» Material for this exercise:
▽
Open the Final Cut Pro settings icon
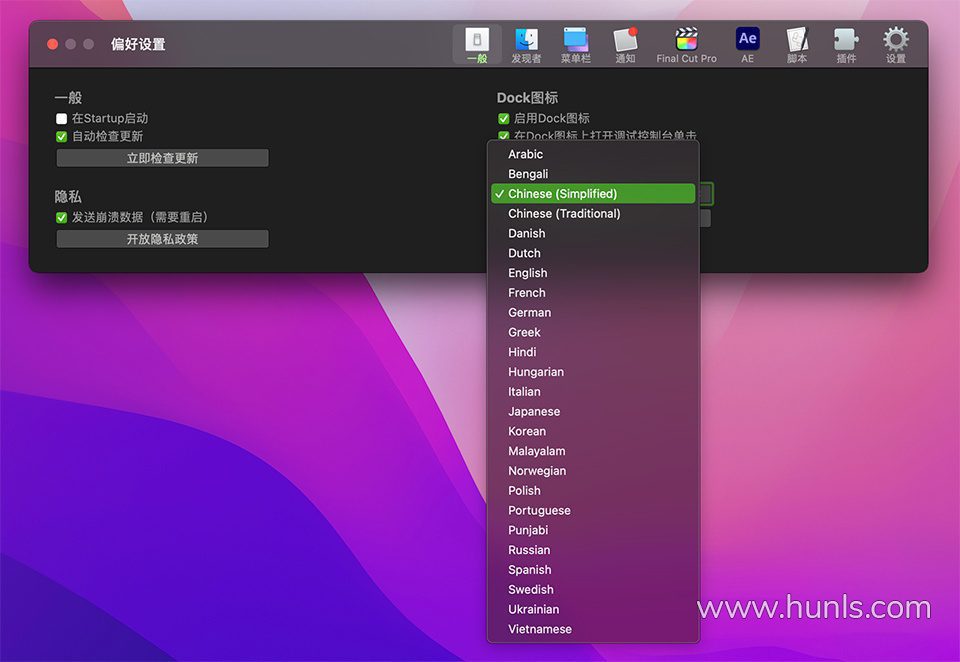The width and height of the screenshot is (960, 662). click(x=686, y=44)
△
▽
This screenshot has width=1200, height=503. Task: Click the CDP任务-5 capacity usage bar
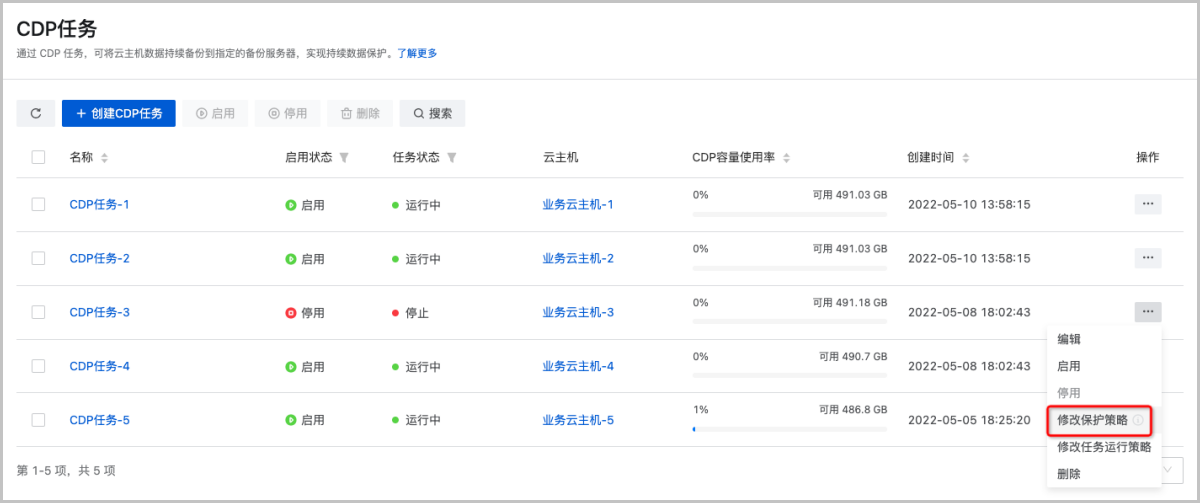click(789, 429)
△
▽
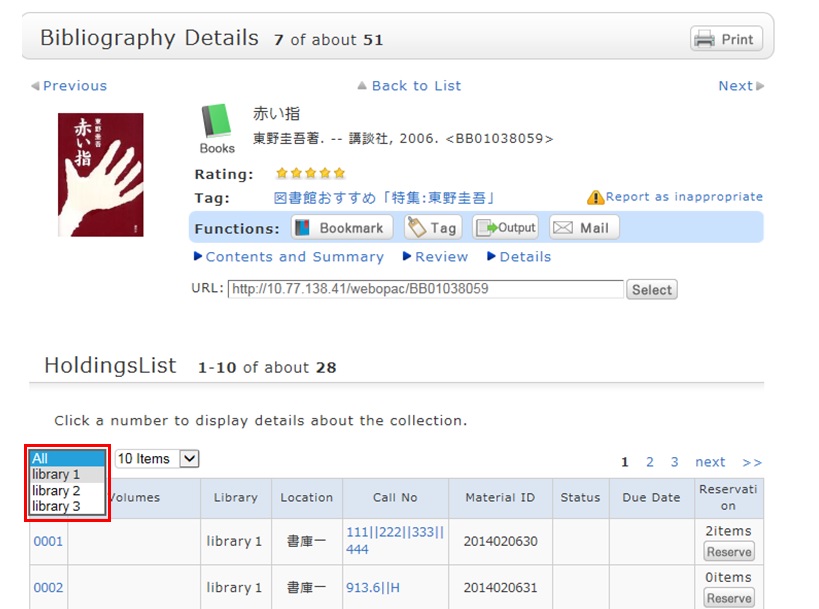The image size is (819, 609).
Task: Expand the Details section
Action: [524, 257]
△
Output as a JSON list of strings the lines from the one containing "The image size is (819, 609)." through the one containing "Action: [524, 257]", inclusive, with one string per line and blank lines skipped. Leave out the pictures.

» Answer to this problem:
[
  "The image size is (819, 609).",
  "Task: Expand the Details section",
  "Action: [524, 257]"
]